Task
Repeat the data exactly, leaving out any image.

:::::

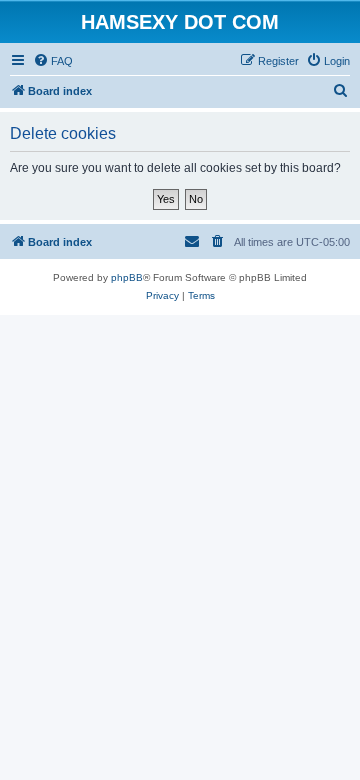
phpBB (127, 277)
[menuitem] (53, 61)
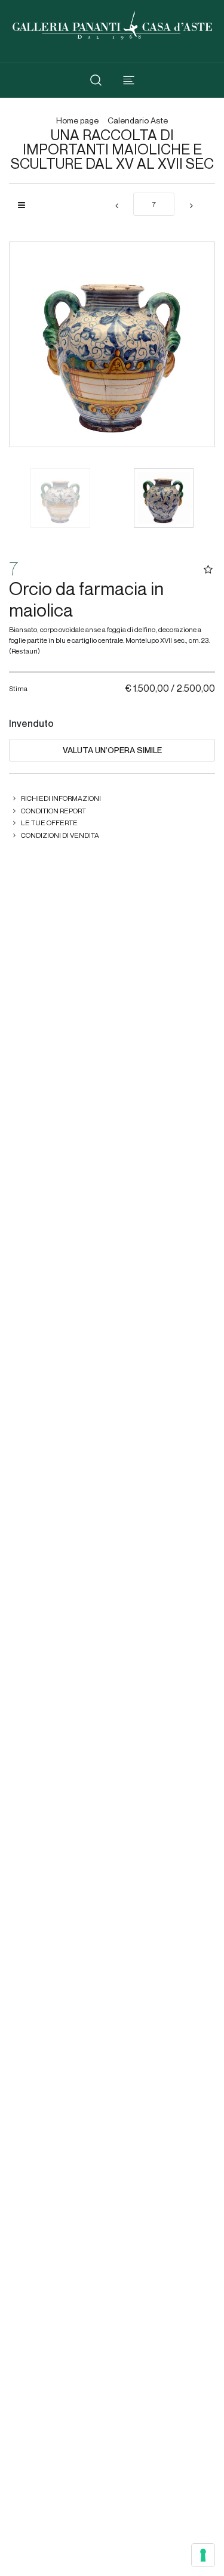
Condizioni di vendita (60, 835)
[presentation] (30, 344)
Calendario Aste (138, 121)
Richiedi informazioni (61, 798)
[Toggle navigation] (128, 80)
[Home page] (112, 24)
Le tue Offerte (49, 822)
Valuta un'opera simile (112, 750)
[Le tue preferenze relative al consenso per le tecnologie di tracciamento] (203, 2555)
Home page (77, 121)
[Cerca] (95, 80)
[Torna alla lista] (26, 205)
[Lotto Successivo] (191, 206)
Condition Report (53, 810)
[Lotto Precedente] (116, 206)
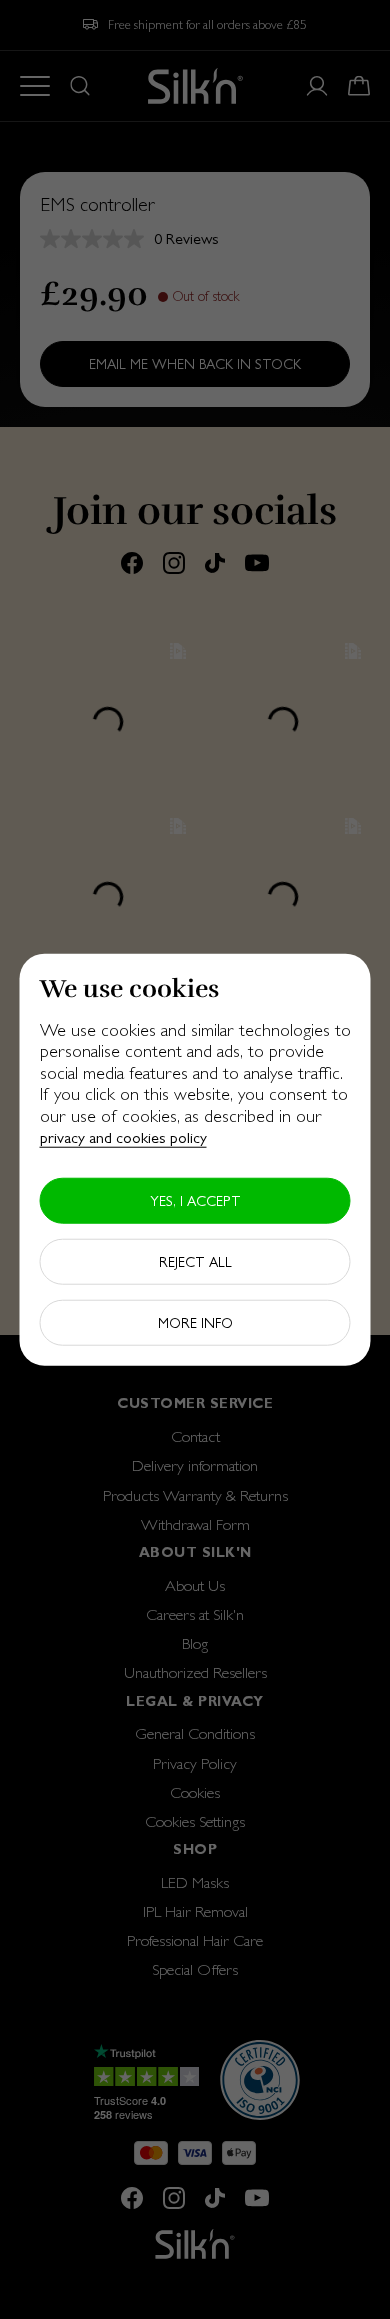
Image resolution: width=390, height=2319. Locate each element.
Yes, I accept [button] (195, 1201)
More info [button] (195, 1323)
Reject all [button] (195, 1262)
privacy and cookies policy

:::::

Reply to the exercise
phpBB (127, 277)
[menuitem] (53, 61)
Condizioni di vendita (60, 835)
[presentation] (30, 344)
Calendario Aste (138, 121)
Richiedi informazioni (61, 798)
[Toggle navigation] (128, 80)
[Home page] (112, 24)
Le tue Offerte (49, 822)
Valuta un'opera simile (112, 750)
[Le tue preferenze relative al consenso per le tecnologie di tracciamento] (203, 2555)
Home page (77, 121)
[Cerca] (95, 80)
[Torna alla lista] (26, 205)
[Lotto Successivo] (191, 206)
Condition Report (53, 810)
[Lotto Precedente] (116, 206)
Image resolution: width=390, height=2319. Locate each element.
Yes, I accept [button] (195, 1201)
More info [button] (195, 1323)
Reject all [button] (195, 1262)
privacy and cookies policy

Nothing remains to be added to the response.